| THINGS TO DO |
1/ In the blog post about certain truth known in death, how much of Pastor Wilson's sermon did the author's previous post cover?
2/ Extend the blog post about certain truth known in death, picking up after its final sentence.

| EXCERPT PROVIDED |
==============================
BLOG: Certain Truth Known In DEATH



WRITTEN BY MELISSA H. STRAUTMAN, LMT

Certain Truth Known In DEATH
Companion blog to “The Truth About Life and Death, Part Two” from the series Being Certain

In my last blog post, “Certain Truth Known In LIFE”, I took the first twenty-three minutes of Pastor Wilson’s sermon, “Truth About Life & Death, Part Two” and discussed the post-modern notion of an unknowable ‘mystery’ when it comes to the absolute certainty of God’s truth.  We were also instructed as to where God has actually deposited that truth for us to find here in our lifetime.  But what about in death?

Far More Certain

Firstly, when it comes to death and funerals we often speak in terms far more certain than the life lived would allow.  You might hear that the deceased is, “in a better place”.  These certainties are often offered in spite of the life led by the deceased.  At such a sensitive time no one would dare say or ask if the deceased was actually a believer, living a faithful life; that would be considered insensitive.

1 John 1:6-7
If we say we have fellowship with him while we walk in darkness, we lie and do not practice the truth.  But if we walk in the light, as he is in the light, we have fellowship with one another and the blood of Jesus his Son cleanses us from all sin.

John says that we can certainly see the true facts about where someone spent their time while alive.  Did they worship in church regularly and have active relationships with their Christian family, or did they walk in the world (darkness)?  Where did their interests lie?  Where was their time and energy committed?  Who did they prefer to be with?  We want to talk about people being ‘Christian’ in life and in death even if they were never in fellowship with the Church and its people.  Certainly, it can be a painful gut-punch to even entertain the notion of them being in the opposite of heaven.  

 See, I don’t even want to say “hell”.

There is no such thing as a ‘Christian’ who has no fellowship with the church.  We don’t talk like they are Christians to their face or behind their backs when they’re alive.  So why do we talk like that when they’re dead?

The Bible doesn’t talk like that; not because the Bible doesn’t talk ‘certainly’, but when the Bible talks certainly about people who have no fellowship with the church……you know what it says, right?  Look at it.  It’s in your Bible [1 John 1:6-7].  They are not Christians.  That’s what it says.  They’re not.  Certainly not. – Pastor Steve Wilson

Far Less Certain

Secondly, when it comes to death we often speak in terms far less certain than the life lived would allow.  You might hear a conversation that goes like this… “How can I know where Uncle Mort is?”  The pastor answers, “Only God knows the heart and we trust that God is good.  So, we hope Uncle Mort is in a better place.”

Why should we just hope with vagueness and uncertainty when faced with death?  It is not loving to hide the certain truth that flows from the consequences of a life lived in truth or a life lived without truth.  If you deny one, you have to deny the other.  When people die, the ones left behind are faced with a fresh, raw reality that doesn’t come along every day.  This situation begs for absolute truths because there is absolutely a body that remains and a soul that is certainly somewhere else.
==============================
| GIVEN INFORMATION |

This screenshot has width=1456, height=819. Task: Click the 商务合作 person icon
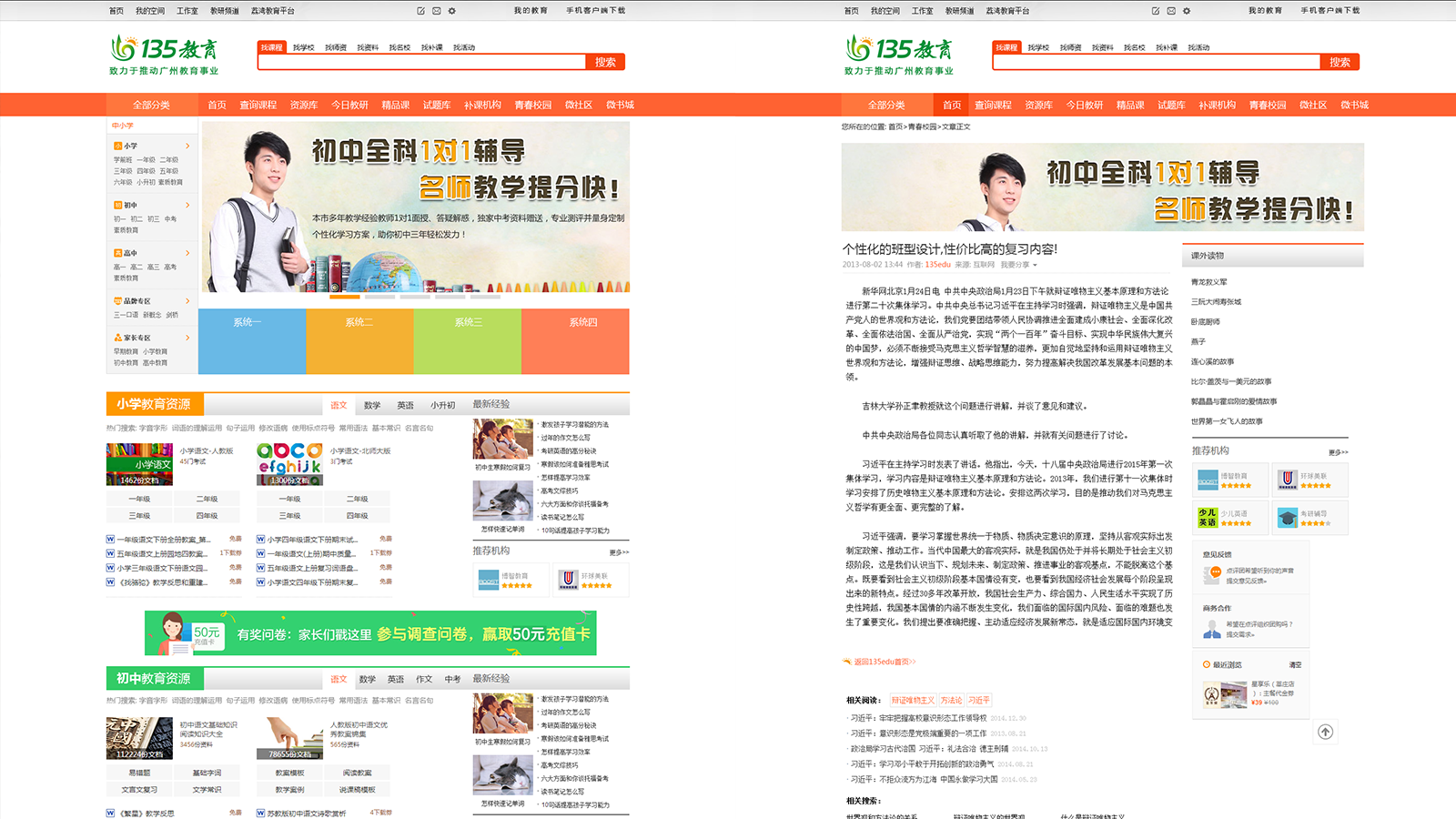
==============================
| RESULTS FOR EACH TASK |
1/ The first twenty-three minutes.

2/
It is true that only God knows the heart of Uncle Mort, but it is not true that we can have no certainty on the matter.  God speaks to our certainty.  We can certainly know that we and our fellow believers are going to heaven; that is not in doubt.  The question must be, is/was this person a believer or not?

Determining the genuineness of someone’s Christian testimony

Thank goodness it is not our place to make verbal declarations about the deceased’s heart and their certain eternity.  Let people declare it for themselves while alive and then live it out so that their life declares them truthful or a liar.  Mort was either a physical witness in life by obeying the commands of his Maker or he wasn’t.  If he declared himself a Christian and made it a practice to do what God said not to do, then he just wasn’t a Christian; even though you really loved him.

You telling a funeral-crowd of people that Mort was a Christian when they saw him fishing every weekend at the lake, is actually working against your own God-given cosmic purpose in life.  With this example you’d be telling would-be-believers, or believers who’ve fallen away, that they didn’t have to follow God’s commands¹ of fellowshipping with the body of Christ.  Given that you can’t serve God with a lie…who exactly would you be serving in doing such?  Think about.  It matters.

1 John 2:19
They went out from us [left the fellowship/church], but they were not of us [not believers/saved]; for if they had been of us, they would have continued with us.  But they went out, that it might become plain that they all [the world] are not of us.  But you have been anointed by the Holy One, and you all have knowledge.  I write to you, not because you do not know the truth, but because you know it, and because no lie is of the truth.

John is saying there is a real divine purpose for us seeing and knowing that someone is not in fellowship with the church.  That purpose is so that we would know for sure that those people are certainly not Christians.  These are clear revelations into the heart of man so that we can benefit from the truth ourselves.  That truth is, if God can make damnation clear to us, He can certainly make salvation plain to us.  This should actually bring us solid comfort in consideration of our own eternity.


I hope you will subscribe to this blog and keep learning all God has to teach through these lessons taught by Pastor Steve Wilson of Grace Community Church.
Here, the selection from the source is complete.